Saturday, September 6, 2014

Two Eggs and No Spoon

Written by Olga Bukhina

It is not often that a Russian theme becomes part of a story for children, especially told by a major American writer. Surprisingly, a latest of book of Gregory Maguire, the author of Wicked, Son of a Witch, and other novels, is set in Russia. The twists of the plat in Egg & Spoon (Candlewick Press, 2014) take the reader to a little village, to the Tsar’s palace in St. Petersburg, to the vicinity of the City of Archangelsk (called in the book Archangel), and farther to the North. It is a lengthy book.

Some of the characters are clearly Russian. Soon after leaving a village devastated by poverty and hunger, we meet Baba Yaga, the Firebird, the last Russian Tsar Nikolas, and even Rasputin (although he does not have a big role in the plot). There are also two girls, one rich and one poor, who by mistake exchange their roles and fates. For the sake of symmetry, there are two eggs, a Faberge egg and a Firebird egg. Alas, there is only one prince Anton, a young nephew of the Tsar.

The plot is too complicated to retell. It starts with the meeting between Elena, an uneducated but smart and adventurous pauper girl whose father is dead and mother is dying, and Catherina, a French and English speaking high society girl who travels with her great-aunt to the capital to take part in the Tsar’s ball and to be introduced to the Tsar’s nephew.

After the adventures at the ball, girls and Anton start a journey to the North with Baba Yaga and her talkative, mischievous cat. The means of transportation, as you might predict, is the little hut on the chicken’s legs. In the end, the narration breaks into a pure fantasy without much relation to Russian folklore. A snow dragon they meet in the North is not native to Russia but rather to Japan. As in his other books, Maguire works out a new frame for old tales.

Surely, Baba Yaga is the most colorful personage in the book. She came from a Russian fairytale, but she acquired a bit of an American accent. She likes using some modern American expressions. The narrator, an old monk locked in the prison tower, admits that he does not always understand what she is talking about. Baba Yaga collects items from the future and from the past, and she knows a lot about the world.

She presumable is able to travel through time and space. She knows, for example, about the real-estate in the Bronx and about Gregor Mendel’s experiments on plant hybridization. She visits Bloomingdale Department Store and keeps in her hut the furniture pieces which have minds of their own and like to change their shape and content. Baba Yaga is a charming character with constant mood swings. At first, she looks like an old witch who is ready to eat a child lost in the woods, and at the end she is more like a tender granny for young characters in the book.

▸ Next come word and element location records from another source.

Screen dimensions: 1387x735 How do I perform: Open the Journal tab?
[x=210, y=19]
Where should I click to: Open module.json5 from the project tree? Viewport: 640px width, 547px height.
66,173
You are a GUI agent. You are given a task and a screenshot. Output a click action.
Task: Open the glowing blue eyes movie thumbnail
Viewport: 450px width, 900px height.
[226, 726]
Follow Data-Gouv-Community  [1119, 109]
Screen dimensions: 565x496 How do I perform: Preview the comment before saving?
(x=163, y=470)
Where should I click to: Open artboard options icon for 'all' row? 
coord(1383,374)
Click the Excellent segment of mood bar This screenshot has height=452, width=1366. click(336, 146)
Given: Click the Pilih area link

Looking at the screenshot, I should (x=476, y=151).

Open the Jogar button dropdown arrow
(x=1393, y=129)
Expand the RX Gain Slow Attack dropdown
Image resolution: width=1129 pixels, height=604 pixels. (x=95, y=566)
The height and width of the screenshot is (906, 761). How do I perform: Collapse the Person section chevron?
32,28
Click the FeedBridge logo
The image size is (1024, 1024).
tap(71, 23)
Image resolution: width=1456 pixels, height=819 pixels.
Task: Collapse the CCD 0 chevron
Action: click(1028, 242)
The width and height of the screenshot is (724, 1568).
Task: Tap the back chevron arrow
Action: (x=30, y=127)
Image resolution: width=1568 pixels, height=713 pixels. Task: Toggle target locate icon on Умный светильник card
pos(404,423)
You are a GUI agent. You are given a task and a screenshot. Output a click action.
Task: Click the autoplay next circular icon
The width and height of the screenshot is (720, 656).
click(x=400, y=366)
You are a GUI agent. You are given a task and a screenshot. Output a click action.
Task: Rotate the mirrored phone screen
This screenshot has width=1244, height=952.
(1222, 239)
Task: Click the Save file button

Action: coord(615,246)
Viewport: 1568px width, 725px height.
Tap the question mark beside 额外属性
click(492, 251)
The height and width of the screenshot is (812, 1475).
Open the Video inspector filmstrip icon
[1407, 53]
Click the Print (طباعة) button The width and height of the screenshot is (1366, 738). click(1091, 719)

The story moves fast, and it is full of adventures. It is told with a sense of humor and more than enough improbable details (the Russian Tsar, for example, freely quotes Darwin). There are plenty of Matreshkas; there is no lack of typical Russian doom and gloom. If you know Russia (most of the readers will not), you might find it a bit inconsistent. Please be also ready to forgive some inaccuracies in Russian geography. Still, it is a good read.

The book also has an interesting ecological motif. The reason why the expedition to the North was conceived is that the winter was too warm which caused distress to Baba Yaga, floods in St. Petersburg, and a “global” (all-Russian) climate change promising more hunger in the villages.

The Candlewick Press forefronted the book at the Book Expo America in June and put it on the cover of the 2014 catalog. Does it promise a rising interest in Russia themes and some chances for the Russian children’s books to enter the US markets? You wish.

1 comment:

  1. This sounds like fun, worth trying if only to find out why "Baba Yaga is a charming character with constant mood swings." Thank you for the post, Olga!